You can make ribbon speakers with high sensitivity as well...but it takes very powerful magnets to do so to generate the acceleration needed for high sensitivity. Again, back to acceleration.
Follow Ups:
A diaphragm accelerates as fast as it needs to for the required excursion and frequency. In your example of 1mm in 1 millisecond vs. the same driver that moves 1mm in 10 microseconds they would not reproduce the same frequency. A wave period of 1 millisecond is 1kHz. A wave period of 10 microseconds is 100kHz.Acceleration only enters the picture when comparing two different excursions. A given tone at 1mm excursion would require ten times the acceleration as the same tone at 0.1mm excursion. If the transducer lacked the necessary acceleration to realize the given excursion within the wave period the result would be a lower frequency, not lower sensitivity.
Edits: 06/12/23 06/12/23
"It is not a very long post, but if you are really busy, here is a TL;DR summary:
Displacement in speaker diaphragm does not generate the pressure wave in air that is the sound we hear. Acceleration does.

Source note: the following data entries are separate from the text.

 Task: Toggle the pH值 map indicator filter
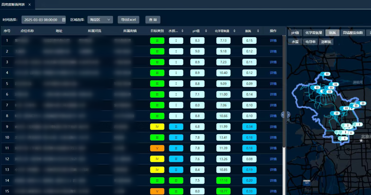(x=295, y=33)
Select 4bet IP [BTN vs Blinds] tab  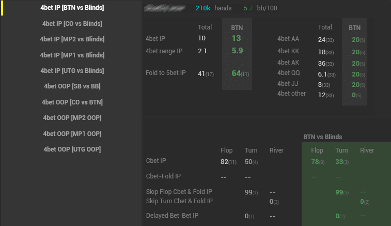[72, 8]
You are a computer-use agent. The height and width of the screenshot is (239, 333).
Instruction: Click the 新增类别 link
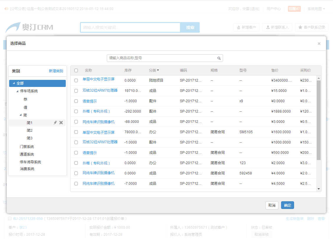click(56, 71)
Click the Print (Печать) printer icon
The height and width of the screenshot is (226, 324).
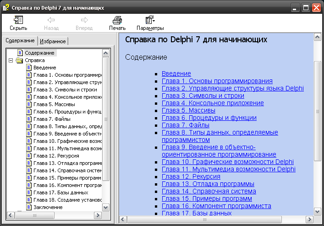[x=117, y=20]
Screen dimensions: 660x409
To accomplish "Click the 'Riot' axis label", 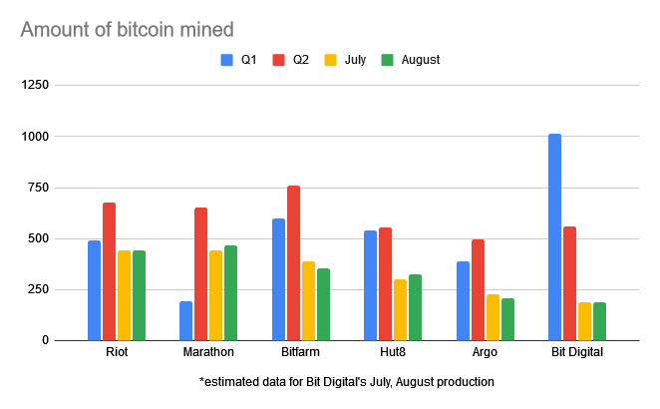I will [x=116, y=351].
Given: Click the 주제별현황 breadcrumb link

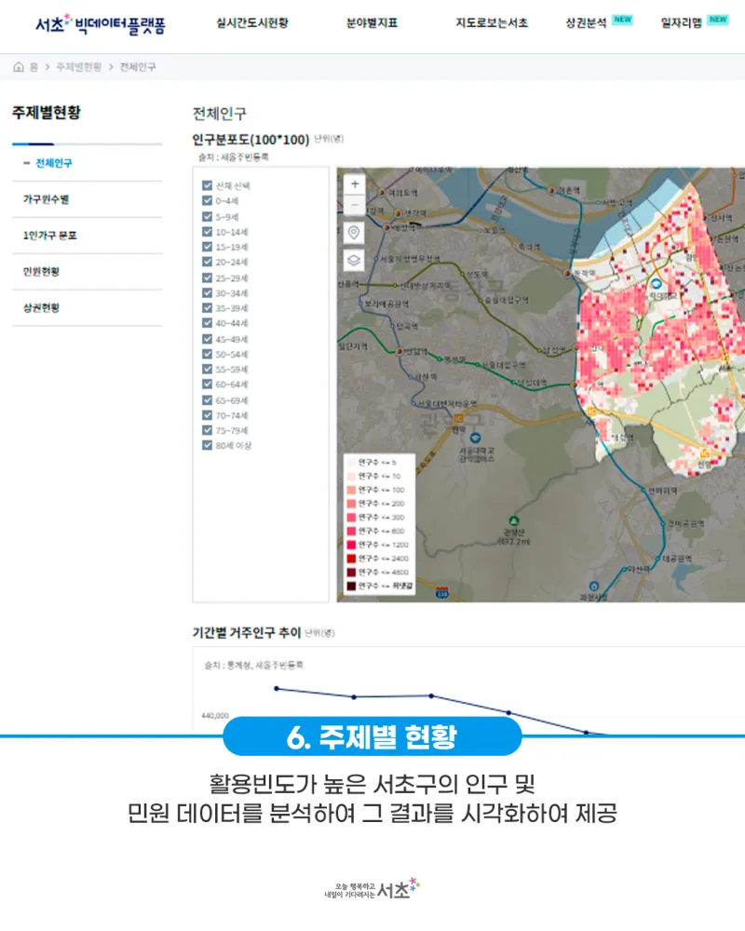Looking at the screenshot, I should coord(78,67).
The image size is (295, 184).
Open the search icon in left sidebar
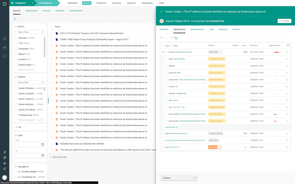coord(4,39)
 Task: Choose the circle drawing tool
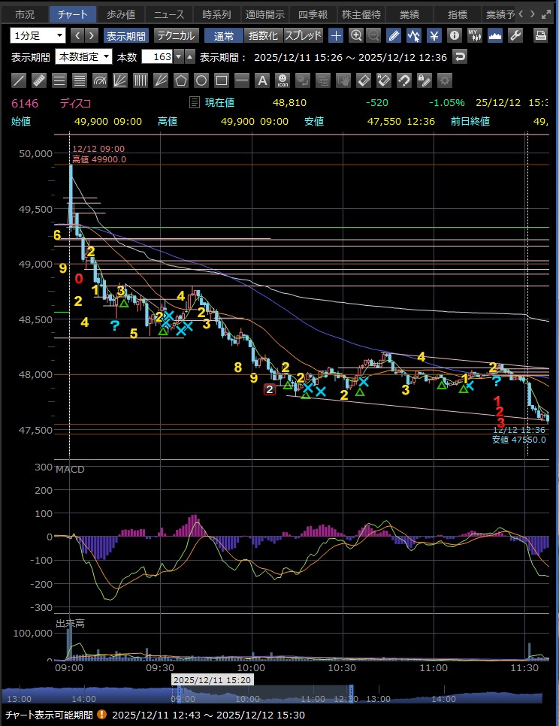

What causes the diaphragm to accelerate (and therefore the air in front of it to pressurize) is force. A lower acceleration only results in lesser sound pressure level (SPL), i.e. less loud, not how quickly it appears, i.e. the lack of speed.
The speed at which we can modulate "force" is unrelated to the mass of the diaphragm.
I'll expand a little further on Purifi's blog post, since someone will inevitability ignore the last point above and will insist that acceleration is force divided by mass, and therefore lower mass gives higher acceleration. So how do we find how much acceleration we need?
The late Siegfried Linkwitz (RIP) gave us a very handy formula to predict the free field SPL generated by a speaker driver, given its size, diaphragm travel, and frequency. [Link, see the box "Theory Behind the Nomographs"] It is:
SPL = 94.3 + 20 log10(x) + 40 log10(f) + 40 log10(d) - 20 log10(r)
where: x is the peak-to-peak diaphragm travel in meters,
f is frequency in Hz,
d is the effective diameter of the diaphragm in meters (d = sqrt(4 * Sd / pi), with Sd = effective area in m^2)
r is the listening distance in meters
Now, say we want to generate the same SPL at two different frequencies, f1 and f2, what will the diaphragm travels (x1 and x2) be?
SPL1 = 94.3 + 20 log10(x1) + 40 log10(f1) + 40 log10(d) - 20 log10(r)
and
SPL2 = 94.3 + 20 log10(x2) + 40 log10(f2) + 40 log10(d) - 20 log10(r)
Since we want SPL1 = SPL2 ,and "d" and "r" remain the same, we have:
20 log10(x1) + 40 log10(f1) = 20 log10(x2) + 40 log10(f2)
or
log10(x1) + 2 log10(f1) = log10(x2) + 2 log10(f2)
or
x1 * f1^2 = x2 * f2^2
or
x2 = x1 * f1^2/f2^2
So, the amount of travel the diaphragm needs to produce the same SPL in inversely proportional to the ratio of the frequencies squared (i.e. with the same diaphragm travel, SPL goes up/down by 12 dB/octave).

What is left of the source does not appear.